Many UAMS programs require students, residents, or fellows to complete a research or quality improvement project. For many of these people, this will be the first time they’ve had to interact with an IRB. If you’ve been working in research for a while, you probably already know the ins and outs of submitting a project for review. However, the process can be pretty intimidating for those new to it.

So, if you have any students, residents, or fellows in your area, and they look like they could use some assistance with the IRB process, please, please, please provide them close guidance as they work their way through the submission and review maze. A couple of examples of ways you can help:

  1. Teach them about the human subject research determination form process. Rather than just telling your students, “Oh, it’s just a QI project; it doesn’t need IRB review,” remind them that the *only* way to find out for sure whether something needs review is to submit a human research determination form through CLARA. Also, determining whether something needs review or not is trickier than it looks, so please don’t guess (or have your student guess). The determination form is short, and you get a response in a few days. It’s a small inconvenience, and much better than learning too late that your “quality improvement project” was really research requiring review.

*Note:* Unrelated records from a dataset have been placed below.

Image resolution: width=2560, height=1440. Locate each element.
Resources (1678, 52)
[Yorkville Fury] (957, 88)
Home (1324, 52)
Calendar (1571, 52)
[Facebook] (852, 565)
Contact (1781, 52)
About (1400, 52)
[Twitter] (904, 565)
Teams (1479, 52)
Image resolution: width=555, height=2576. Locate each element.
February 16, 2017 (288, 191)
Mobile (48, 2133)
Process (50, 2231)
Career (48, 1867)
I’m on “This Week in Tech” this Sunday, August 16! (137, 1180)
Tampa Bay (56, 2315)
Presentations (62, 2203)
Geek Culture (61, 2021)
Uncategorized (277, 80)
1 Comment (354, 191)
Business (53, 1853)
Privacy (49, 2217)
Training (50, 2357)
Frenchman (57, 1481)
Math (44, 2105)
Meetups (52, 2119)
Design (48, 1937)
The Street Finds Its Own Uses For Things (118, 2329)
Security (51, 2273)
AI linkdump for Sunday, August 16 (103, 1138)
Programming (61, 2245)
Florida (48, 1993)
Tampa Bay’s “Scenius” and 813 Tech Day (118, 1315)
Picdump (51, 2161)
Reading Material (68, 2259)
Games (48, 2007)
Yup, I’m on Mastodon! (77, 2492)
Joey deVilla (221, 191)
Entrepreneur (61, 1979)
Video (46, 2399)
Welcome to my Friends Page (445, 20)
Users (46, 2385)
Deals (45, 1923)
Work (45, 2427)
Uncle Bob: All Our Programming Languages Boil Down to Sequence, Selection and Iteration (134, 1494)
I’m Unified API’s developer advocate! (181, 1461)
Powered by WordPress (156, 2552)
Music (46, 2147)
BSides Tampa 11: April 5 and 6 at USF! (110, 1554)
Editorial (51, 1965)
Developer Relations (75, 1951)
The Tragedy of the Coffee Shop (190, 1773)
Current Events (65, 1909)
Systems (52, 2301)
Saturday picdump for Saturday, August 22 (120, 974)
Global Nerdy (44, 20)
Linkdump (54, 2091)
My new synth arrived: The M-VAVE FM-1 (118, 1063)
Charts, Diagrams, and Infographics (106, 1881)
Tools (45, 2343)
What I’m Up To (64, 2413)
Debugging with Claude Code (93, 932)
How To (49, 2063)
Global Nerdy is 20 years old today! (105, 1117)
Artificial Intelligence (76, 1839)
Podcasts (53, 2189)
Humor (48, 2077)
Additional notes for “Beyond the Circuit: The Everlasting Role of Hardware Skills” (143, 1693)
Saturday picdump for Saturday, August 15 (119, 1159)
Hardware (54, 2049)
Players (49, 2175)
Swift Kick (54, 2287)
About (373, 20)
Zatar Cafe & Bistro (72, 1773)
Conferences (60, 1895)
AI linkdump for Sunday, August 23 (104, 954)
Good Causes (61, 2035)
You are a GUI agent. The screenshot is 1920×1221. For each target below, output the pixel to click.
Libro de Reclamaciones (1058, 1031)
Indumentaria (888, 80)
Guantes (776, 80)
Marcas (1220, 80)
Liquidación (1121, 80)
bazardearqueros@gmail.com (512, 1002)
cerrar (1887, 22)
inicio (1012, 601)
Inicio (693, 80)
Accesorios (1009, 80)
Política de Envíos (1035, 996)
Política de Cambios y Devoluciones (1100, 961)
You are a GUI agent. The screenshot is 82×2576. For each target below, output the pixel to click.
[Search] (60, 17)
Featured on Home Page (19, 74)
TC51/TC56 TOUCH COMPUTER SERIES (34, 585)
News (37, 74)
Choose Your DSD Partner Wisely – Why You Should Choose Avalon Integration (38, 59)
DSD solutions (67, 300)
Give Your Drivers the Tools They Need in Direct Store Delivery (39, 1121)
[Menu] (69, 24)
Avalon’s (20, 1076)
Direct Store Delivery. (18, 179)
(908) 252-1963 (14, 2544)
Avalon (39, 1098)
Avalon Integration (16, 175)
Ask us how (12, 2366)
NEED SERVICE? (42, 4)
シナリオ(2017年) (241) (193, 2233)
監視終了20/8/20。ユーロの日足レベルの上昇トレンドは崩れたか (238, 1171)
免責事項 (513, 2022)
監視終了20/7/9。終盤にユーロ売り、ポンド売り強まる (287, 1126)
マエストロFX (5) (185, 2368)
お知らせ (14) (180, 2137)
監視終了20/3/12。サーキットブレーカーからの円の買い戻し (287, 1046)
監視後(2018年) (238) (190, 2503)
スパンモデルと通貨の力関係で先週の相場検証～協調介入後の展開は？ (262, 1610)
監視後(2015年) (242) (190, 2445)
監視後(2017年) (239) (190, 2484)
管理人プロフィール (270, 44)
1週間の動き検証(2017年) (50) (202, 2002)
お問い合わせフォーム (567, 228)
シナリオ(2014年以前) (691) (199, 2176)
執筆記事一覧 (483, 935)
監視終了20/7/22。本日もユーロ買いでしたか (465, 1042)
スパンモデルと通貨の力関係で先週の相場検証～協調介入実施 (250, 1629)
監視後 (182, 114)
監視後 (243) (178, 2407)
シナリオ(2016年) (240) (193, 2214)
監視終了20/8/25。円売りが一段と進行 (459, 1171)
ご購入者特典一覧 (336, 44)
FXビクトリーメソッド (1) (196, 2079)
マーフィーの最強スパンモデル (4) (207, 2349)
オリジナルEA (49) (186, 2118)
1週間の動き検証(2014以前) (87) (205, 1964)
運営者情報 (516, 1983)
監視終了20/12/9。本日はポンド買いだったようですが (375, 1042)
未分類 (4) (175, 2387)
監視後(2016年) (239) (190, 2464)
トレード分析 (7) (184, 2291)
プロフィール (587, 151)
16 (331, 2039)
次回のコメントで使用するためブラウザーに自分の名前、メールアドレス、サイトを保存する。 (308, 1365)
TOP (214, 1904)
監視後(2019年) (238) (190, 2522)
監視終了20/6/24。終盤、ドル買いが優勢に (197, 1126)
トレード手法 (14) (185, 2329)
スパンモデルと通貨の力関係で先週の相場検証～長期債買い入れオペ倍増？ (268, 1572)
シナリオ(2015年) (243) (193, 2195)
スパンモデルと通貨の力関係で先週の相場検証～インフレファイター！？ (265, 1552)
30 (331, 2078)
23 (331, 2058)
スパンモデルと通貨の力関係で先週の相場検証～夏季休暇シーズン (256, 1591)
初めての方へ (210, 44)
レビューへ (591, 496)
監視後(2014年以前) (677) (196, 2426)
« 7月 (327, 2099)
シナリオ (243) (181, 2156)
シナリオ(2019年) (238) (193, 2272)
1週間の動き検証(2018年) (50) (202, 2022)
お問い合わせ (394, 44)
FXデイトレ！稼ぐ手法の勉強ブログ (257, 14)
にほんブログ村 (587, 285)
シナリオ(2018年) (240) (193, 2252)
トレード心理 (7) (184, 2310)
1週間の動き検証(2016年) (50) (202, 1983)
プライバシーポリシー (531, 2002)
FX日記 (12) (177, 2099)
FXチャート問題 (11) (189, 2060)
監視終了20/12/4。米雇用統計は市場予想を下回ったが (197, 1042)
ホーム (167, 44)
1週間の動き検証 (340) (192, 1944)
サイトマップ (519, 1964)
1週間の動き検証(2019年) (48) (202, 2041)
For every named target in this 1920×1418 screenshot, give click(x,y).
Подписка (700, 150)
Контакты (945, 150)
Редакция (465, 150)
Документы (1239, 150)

  2. Steer them to the appropriate tools in developing their protocol. We’ve seen a lot of relatively simple studies written up using a┬áneedlessly complex clinical trial protocol template. We’ve also seen a lot of protocols dashed together by people who just haven’t been doing research long enough to know the level of detail a research protocol requires. Newcomers to research probably also aren’t aware of all the relevant regulatory requirements, such as what needs to be included in an informed consent process, and when the consent process can be waived. Helping them put their submissions together, and offering feedback along the way, will help these new researchers get their protocols approved faster. Handing them a template, or an old protocol and/or consent form of yours, and telling them to adapt these to their project and then sending them on their way, will not. In fact, a poorly written submission will likely have to be returned to the PI several times, along with a request that they work with a mentor before resubmitting. This backing-and-forthing tends to be frustrating for everybody involved, and could avoided if new researchers get some assistance up front.